___ Records to use ___

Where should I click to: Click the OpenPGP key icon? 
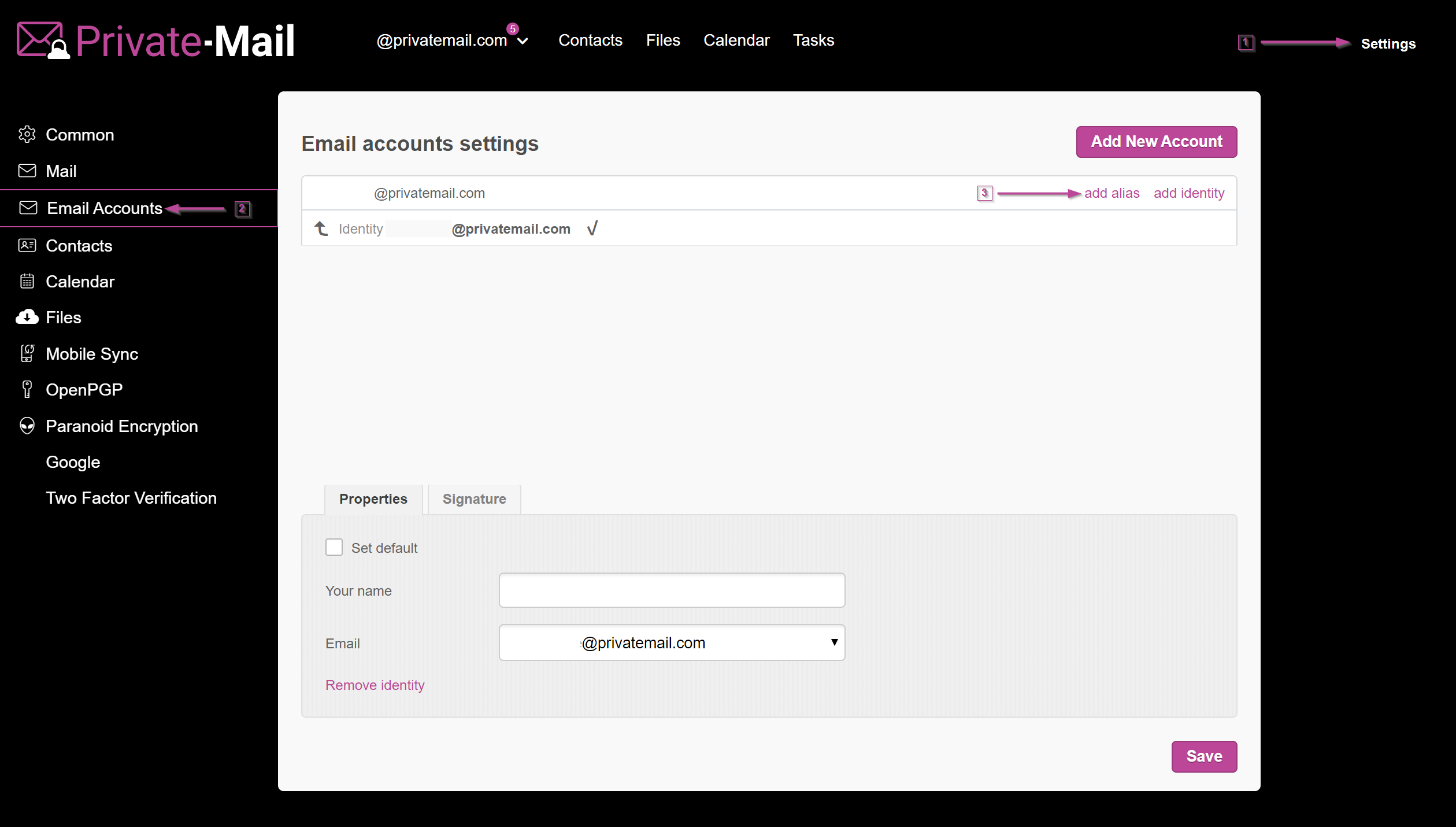tap(27, 389)
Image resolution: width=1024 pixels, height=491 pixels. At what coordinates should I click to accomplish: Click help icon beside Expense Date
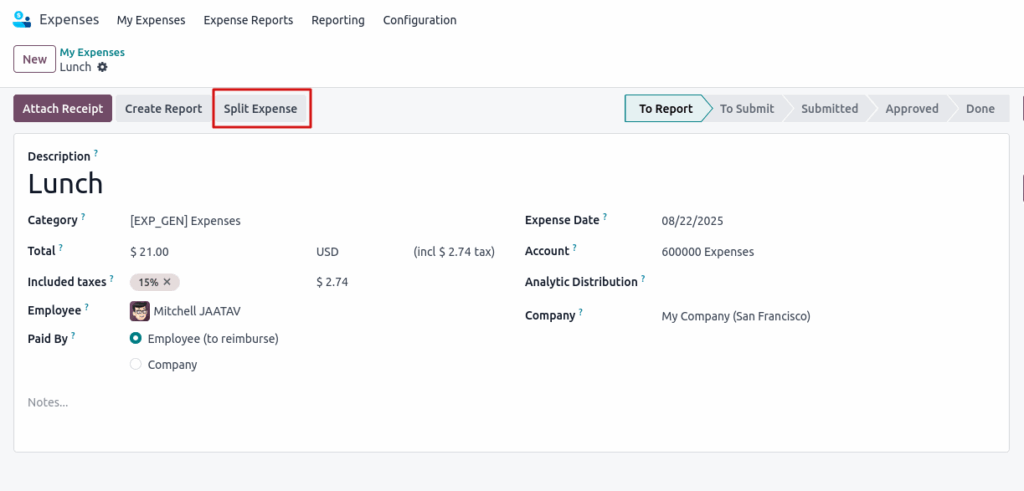pos(605,217)
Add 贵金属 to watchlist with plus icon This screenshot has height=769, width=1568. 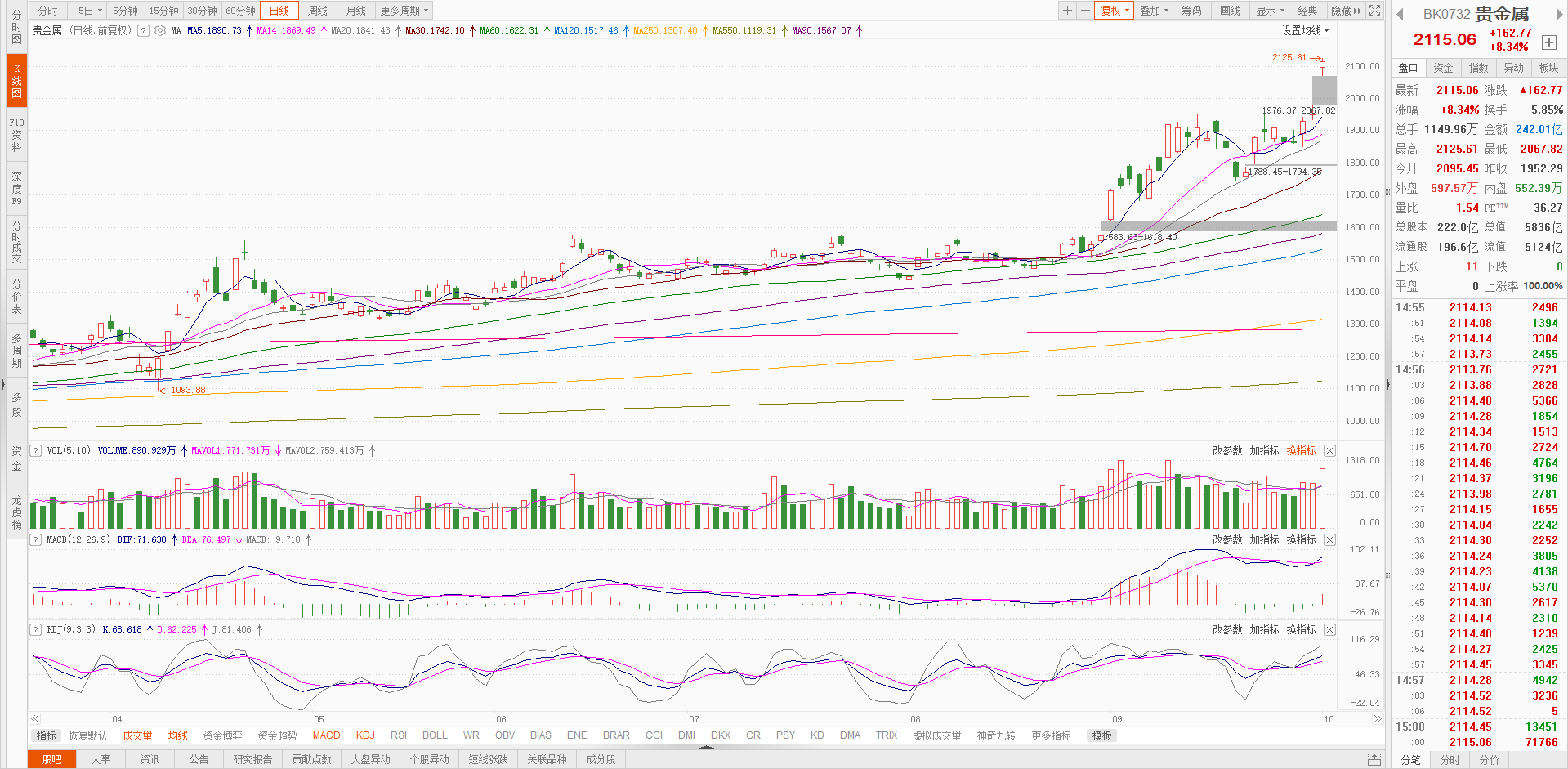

___

- Requirement:
Copy out all the material above word for word, leaving out the pictures.

- Solution below:
Where should I click to: Click the OpenPGP key icon? 
tap(27, 389)
Image resolution: width=1024 pixels, height=491 pixels. At what coordinates should I click to accomplish: Click help icon beside Expense Date
pos(605,217)
Add 贵金属 to watchlist with plus icon This screenshot has height=769, width=1568. 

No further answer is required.